While it is true force will be necessary to solve some of the problems confronting us today, force alone will be insufficient. What is more important than eliminating "evil forces" through military intervention is reconstructing countries and regions devastated by war. The situation in Afghanistan indicates post-conflict rehabilitation cannot be achieved by the U.S. alone. In addition to Afghanistan and Iraq, tensions are also mounting due to North Korea and the Middle East, as well as the global proliferation of terrorist activities.

President Bush recently axed his top economic advisers. In addition to their responsibility for the worsening condition of the U.S. economy, these officials reportedly mentioned the possibility of an attack on Iraq necessitating greater defense spending. They also saw the possibility of Iraq's reconstruction costing more than twice the value of the U.S. gross domestic product. The president may have been irked by these remarks because they exposed vulnerabilities in his policy.

The U.S. implemented the Marshall Plan for reconstructing Europe after World War II and changed its policy toward Japan as the Cold War began, helping Japan rebuild its economy. In those days, the U.S. gross national product accounted for nearly half of the world market economy. However, with the subsequent rise of Japan, Europe, and more recently, many developing countries, the U.S. economy's portion has declined to about one-quarter.
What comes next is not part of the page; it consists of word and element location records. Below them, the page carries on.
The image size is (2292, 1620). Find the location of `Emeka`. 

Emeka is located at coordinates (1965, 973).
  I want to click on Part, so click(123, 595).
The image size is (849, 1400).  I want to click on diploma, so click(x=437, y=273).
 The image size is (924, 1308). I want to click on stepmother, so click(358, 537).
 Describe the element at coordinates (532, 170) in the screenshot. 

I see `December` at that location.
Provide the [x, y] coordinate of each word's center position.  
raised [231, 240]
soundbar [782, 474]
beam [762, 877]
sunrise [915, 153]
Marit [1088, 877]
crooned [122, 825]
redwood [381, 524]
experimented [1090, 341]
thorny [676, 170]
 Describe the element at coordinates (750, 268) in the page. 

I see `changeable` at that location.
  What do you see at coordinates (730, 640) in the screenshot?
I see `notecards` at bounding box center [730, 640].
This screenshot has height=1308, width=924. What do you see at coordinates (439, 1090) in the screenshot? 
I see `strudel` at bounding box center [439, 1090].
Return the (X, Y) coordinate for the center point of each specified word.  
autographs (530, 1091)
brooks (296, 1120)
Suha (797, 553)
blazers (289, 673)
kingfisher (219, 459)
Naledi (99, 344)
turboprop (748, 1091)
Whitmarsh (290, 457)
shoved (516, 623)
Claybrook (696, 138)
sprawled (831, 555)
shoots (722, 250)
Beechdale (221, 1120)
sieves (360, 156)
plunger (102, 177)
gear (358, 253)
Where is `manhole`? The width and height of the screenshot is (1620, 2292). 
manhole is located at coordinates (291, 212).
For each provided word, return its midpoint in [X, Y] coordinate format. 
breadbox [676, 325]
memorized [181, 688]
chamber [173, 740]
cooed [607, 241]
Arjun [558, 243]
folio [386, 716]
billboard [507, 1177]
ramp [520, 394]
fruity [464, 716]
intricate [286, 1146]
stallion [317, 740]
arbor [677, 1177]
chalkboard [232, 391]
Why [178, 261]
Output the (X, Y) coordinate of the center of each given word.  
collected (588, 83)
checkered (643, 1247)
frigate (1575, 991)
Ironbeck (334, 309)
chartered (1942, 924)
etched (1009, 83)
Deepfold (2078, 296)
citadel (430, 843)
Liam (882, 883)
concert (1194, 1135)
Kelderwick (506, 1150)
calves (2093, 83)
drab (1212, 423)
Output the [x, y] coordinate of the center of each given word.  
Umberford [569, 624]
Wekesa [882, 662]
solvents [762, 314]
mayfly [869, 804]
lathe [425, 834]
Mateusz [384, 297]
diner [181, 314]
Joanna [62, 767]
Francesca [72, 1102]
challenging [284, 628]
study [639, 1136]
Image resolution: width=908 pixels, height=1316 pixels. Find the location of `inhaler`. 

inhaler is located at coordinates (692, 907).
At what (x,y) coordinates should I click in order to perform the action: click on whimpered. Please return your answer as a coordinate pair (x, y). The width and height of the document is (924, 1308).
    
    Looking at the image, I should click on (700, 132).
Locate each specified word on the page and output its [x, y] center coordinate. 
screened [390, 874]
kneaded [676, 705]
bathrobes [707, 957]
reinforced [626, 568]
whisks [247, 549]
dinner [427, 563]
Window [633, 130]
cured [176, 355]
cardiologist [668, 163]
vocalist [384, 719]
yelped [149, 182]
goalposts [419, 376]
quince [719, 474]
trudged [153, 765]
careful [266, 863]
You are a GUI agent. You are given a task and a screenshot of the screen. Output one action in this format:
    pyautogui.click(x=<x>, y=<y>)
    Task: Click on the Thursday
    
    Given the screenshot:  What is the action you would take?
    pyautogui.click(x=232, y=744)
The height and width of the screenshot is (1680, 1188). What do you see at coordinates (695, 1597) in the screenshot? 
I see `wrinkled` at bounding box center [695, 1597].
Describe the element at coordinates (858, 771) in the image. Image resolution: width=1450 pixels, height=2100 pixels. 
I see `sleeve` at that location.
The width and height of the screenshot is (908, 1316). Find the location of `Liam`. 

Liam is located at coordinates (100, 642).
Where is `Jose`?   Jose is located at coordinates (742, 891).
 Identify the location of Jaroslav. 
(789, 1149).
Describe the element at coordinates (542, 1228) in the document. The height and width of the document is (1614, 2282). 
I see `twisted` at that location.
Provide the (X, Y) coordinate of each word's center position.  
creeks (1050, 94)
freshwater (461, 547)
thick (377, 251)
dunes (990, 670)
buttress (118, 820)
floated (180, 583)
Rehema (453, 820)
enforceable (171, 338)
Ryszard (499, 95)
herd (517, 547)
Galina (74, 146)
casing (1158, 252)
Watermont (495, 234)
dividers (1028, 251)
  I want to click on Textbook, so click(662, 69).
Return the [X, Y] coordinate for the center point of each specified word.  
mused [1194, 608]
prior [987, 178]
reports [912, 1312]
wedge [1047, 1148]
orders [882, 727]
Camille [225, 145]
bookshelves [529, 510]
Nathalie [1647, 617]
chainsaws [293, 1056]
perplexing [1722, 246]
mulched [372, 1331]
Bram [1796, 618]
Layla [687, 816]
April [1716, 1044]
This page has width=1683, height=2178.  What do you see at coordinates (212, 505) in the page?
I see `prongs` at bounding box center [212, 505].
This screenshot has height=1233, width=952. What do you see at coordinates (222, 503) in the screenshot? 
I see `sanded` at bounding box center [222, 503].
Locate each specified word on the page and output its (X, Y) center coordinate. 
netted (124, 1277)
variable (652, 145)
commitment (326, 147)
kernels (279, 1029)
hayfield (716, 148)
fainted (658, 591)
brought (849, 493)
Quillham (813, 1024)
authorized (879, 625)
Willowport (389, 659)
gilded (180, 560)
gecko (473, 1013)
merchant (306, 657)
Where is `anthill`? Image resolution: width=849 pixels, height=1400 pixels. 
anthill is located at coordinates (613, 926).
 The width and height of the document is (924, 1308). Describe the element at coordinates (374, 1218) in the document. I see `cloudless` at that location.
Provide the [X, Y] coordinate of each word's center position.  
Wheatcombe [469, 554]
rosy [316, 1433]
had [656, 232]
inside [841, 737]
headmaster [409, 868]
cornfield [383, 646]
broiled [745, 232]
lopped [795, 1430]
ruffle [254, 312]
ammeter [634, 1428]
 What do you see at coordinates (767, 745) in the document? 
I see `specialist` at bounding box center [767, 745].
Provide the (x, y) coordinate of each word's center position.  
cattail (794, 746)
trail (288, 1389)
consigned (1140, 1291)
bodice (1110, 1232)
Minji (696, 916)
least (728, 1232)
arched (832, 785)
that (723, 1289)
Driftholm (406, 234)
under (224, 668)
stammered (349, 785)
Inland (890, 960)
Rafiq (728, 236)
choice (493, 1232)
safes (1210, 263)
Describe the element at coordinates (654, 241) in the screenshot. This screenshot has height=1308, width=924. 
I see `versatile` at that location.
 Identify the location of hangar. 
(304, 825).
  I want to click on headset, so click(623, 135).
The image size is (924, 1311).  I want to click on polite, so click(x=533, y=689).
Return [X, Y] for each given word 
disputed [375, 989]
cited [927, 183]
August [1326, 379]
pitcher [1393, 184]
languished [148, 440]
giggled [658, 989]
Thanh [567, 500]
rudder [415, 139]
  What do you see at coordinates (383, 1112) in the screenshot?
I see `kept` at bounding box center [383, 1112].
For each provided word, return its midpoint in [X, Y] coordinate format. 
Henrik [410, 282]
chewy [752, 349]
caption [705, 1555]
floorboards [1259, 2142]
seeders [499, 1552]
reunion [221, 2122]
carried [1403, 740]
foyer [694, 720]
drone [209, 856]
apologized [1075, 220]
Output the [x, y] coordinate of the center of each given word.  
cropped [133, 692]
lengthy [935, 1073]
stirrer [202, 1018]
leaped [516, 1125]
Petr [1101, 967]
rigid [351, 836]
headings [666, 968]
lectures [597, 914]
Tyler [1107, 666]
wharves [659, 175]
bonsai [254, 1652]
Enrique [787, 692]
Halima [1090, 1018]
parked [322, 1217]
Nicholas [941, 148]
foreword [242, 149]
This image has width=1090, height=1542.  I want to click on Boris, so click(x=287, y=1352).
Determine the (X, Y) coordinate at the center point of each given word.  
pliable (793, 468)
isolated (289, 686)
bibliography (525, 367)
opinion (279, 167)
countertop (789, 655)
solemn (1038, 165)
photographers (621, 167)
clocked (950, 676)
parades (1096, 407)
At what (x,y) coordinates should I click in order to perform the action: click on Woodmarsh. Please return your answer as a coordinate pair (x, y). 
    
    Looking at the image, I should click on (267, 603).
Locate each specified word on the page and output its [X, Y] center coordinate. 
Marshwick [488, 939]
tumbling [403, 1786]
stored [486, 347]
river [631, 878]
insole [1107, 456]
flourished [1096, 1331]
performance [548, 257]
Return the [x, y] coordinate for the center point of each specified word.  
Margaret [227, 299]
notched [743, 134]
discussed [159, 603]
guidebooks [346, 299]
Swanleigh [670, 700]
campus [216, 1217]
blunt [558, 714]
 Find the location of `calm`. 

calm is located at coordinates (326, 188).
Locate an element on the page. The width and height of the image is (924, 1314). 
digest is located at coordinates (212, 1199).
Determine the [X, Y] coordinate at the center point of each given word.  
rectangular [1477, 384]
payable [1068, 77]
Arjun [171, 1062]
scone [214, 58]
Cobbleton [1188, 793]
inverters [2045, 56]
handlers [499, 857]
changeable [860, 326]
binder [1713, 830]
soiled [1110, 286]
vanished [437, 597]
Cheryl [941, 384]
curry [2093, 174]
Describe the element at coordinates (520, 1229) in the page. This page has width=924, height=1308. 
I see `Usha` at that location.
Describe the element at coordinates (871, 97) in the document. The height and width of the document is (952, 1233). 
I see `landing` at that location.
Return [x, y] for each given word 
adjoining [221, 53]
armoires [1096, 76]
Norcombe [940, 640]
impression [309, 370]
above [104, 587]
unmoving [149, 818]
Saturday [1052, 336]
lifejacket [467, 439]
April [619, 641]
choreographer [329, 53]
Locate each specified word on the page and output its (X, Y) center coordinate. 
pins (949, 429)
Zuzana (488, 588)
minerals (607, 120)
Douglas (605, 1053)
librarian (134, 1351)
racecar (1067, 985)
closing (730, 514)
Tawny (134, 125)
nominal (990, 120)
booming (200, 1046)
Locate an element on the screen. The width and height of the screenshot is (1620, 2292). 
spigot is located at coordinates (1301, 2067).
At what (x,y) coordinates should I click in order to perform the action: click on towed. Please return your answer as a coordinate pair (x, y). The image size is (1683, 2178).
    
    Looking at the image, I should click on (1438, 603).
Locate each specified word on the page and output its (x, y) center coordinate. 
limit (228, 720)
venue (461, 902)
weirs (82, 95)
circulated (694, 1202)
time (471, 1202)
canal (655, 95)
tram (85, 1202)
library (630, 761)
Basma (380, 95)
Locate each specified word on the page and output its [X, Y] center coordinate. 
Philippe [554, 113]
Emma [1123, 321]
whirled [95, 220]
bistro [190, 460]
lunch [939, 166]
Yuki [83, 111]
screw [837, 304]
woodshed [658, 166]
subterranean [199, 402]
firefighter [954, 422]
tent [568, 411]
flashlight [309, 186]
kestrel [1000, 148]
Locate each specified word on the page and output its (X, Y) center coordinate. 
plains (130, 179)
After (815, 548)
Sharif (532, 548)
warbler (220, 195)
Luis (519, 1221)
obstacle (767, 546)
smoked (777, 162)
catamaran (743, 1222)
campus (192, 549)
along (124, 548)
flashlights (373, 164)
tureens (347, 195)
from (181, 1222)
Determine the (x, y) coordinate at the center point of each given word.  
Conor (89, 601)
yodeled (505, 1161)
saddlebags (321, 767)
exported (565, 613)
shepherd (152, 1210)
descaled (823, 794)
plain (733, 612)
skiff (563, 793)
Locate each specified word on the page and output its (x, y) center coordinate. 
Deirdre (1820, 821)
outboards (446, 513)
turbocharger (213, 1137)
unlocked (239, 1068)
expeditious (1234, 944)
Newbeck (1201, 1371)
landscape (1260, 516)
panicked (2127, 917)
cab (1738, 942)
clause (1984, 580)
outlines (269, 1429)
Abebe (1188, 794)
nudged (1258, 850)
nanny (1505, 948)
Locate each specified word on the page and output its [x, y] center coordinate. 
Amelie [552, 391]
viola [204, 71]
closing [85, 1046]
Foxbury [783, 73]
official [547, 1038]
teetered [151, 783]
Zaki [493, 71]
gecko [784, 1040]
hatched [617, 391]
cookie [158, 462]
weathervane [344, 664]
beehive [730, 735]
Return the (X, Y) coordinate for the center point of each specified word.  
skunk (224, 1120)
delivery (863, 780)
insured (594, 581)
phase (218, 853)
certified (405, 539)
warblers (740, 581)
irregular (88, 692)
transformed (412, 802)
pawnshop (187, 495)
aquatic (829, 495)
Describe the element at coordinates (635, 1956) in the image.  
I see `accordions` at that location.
This trend will likely continue as the Southeast Asian and Chinese economies continue to grow.

In the currency markets, the dollar-yen exchange rate, which used to be fixed at 360 yen, is now down to about one-third that level. The dollar is also dropping below parity against the euro -- an indication of how the global economic power structure has changed over the decades.

When we think about the types of international contributions suitable to Japan's national interests, we must realize that being the world's sole military superpower is not necessarily the same as being the world leader.

Prime Minister Junichiro Koizumi has dispatched a destroyer equipped with the high-tech Aegis air-defense system to the Indian Ocean. The dispatch of this ship, which also features advanced intelligence-gathering capabilities, is something other U.S. allies cannot do to support antiterrorism efforts. Furthermore, the ship is expected to increase security for other Maritime Self-Defense Force destroyers and supply vessels already deployed.

With growing recognition of the threat posed by terrorism, New Komeito, one of the three members of the ruling coalition and a vocal opponent of dispatching Aegis ships, now condones Koizumi's decision. Japan should maintain a well-balanced perspective so it can contribute to international security in ways that will serve its national interests in a dynamically changing global environment.

Teruhiko Mano is an adviser to Tokyo Research International Ltd.